3.1. Evaluation of the type I error

The Type I error was evaluated on 1000 replicate samples of 100 families. The results of the simulation under the null hypothesis in Table 2 show that the nominal Type I error rate was respected under both scenarios for all test statistics from our polytomous extension of the GDT. The Type I error rates of the tests conditional on locus 1 were similar for weight definitions 6 and 7, so only results for the former are shown. They were both below the nominal level, making these tests conservative. By contrast, the Type I error of the Wald tests based on GEE estimates were at nominal level only under the homogeneous sample scenario, and were severely inflated under the heterogeneous sample scenario.

Table 2

Estimations of Type I error on 1000 replicate samples of 100 families.

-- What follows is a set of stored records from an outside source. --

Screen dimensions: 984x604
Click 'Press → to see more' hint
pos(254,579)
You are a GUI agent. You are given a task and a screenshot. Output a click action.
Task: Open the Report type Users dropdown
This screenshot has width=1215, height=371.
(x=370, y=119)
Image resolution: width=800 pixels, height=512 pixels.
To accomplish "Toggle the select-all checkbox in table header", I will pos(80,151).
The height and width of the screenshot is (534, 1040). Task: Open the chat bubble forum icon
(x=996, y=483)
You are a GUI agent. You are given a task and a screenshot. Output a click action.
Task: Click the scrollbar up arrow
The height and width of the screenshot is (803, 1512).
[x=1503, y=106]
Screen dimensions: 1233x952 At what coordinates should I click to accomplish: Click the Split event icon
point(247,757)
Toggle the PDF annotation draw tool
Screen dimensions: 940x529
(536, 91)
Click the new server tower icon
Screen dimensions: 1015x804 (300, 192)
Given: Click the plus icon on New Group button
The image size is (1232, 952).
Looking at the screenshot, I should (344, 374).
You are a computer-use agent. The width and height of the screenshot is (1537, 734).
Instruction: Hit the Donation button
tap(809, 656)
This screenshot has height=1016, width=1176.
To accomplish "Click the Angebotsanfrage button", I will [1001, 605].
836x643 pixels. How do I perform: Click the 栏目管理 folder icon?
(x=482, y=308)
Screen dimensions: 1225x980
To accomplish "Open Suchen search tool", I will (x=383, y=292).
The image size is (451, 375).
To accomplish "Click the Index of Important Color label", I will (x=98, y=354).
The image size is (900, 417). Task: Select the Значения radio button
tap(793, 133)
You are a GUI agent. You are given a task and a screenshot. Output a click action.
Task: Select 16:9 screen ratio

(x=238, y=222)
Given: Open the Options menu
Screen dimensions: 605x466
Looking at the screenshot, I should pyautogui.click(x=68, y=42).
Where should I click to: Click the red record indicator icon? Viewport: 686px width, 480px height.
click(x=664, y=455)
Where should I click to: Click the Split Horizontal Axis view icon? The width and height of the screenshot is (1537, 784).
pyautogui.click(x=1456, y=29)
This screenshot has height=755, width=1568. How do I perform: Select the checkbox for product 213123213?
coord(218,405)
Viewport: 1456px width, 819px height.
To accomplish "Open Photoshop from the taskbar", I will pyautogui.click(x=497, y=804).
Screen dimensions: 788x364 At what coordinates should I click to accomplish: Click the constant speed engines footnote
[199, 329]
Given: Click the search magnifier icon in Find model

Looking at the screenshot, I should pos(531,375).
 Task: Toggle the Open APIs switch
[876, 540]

	GEE		Conditional likelihood
	Single locus		Single locus		Given other locus^a
	β₃(1L)	β˜(1L)	β₃(1L)	β˜(1L)	β₃₃	(β_e,β₃₃)	cpoly
HOMOGENEOUS POPULATION
α = 0.01:	0.009	0.015	0.006	0.012	0.001	0.001	0.007
α = 0.05:	0.053	0.060	0.051	0.045	0.019	0.003	0.029
MIXTURE OF TWO POPULATIONS
α = 0.01:	0.102	0.762	0.012	0.010	0.002	0.001	0.007
α = 0.05:	0.237	0.906	0.048	0.053	0.025	0.003	0.033

subject pairs were weighted using expression 6.

Estimations of Type I error on 1000 replicate samples of 100 families. subject pairs were weighted using expression 6.

3.2. Evaluation of the power

Under the simulated scenario the endophenotype-to-disease model holds. While the test of the null hypothesis 13 has some power, testing β33 = 0 (the interaction parameter for the combination of disease and endophenotype impairment) achieves the highest power among the tests considered (Figure 2). Using weight definition 7 instead of 6 led to nearly identical power (results not shown). Under this scenario, testing association for the same phenotypic category of the allele count at locus 2 β3(1L) = 0 or the entire vector = 0 does not provide a measurable power improvement over the GDT applied to the disease status in the subset of subjects with endophenotype impairment. Further comparisons of testing strategies under a variety of scenarios will be reported elsewhere.

Figure 2

Power of various within-family score tests to detect locus 2. See text for definitions of the acronyms of the tests. For tests conditional on another locus, subject pairs were weighted using expression 6.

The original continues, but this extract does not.